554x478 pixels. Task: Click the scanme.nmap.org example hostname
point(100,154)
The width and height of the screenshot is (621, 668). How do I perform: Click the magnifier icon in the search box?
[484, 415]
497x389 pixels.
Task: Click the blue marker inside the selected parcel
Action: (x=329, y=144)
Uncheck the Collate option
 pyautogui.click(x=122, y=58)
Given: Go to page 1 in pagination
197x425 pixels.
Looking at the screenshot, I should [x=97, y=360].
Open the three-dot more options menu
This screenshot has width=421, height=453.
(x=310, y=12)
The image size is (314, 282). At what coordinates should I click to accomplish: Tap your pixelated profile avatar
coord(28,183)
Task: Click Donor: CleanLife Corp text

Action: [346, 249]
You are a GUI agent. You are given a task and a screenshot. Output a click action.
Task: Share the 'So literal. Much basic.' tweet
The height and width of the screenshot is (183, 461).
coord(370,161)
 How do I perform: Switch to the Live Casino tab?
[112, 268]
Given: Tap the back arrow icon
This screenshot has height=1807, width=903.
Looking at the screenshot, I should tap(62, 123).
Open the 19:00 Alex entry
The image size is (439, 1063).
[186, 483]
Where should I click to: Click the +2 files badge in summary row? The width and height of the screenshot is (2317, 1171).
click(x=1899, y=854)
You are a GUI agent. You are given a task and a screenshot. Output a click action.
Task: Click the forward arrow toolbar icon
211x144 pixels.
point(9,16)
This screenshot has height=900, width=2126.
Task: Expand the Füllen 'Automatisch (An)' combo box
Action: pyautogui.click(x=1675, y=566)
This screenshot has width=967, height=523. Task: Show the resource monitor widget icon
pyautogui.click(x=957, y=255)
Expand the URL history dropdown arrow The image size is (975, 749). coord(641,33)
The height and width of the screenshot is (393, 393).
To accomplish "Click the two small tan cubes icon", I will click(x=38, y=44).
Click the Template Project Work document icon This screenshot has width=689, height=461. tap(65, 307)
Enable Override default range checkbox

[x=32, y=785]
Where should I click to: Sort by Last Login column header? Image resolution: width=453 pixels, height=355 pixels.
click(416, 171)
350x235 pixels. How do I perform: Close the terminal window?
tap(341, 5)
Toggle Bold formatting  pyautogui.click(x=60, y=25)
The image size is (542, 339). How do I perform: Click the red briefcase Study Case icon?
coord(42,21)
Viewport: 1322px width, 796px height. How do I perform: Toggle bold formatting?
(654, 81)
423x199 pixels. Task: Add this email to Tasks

:::::

• PROBLEM DETAILS
Locate each line in the rows above that contains the word "arrow" and copy those lines out in full.

• SOLUTION
Given: Tap the back arrow icon
Task: Click the forward arrow toolbar icon
Expand the URL history dropdown arrow The image size is (975, 749). coord(641,33)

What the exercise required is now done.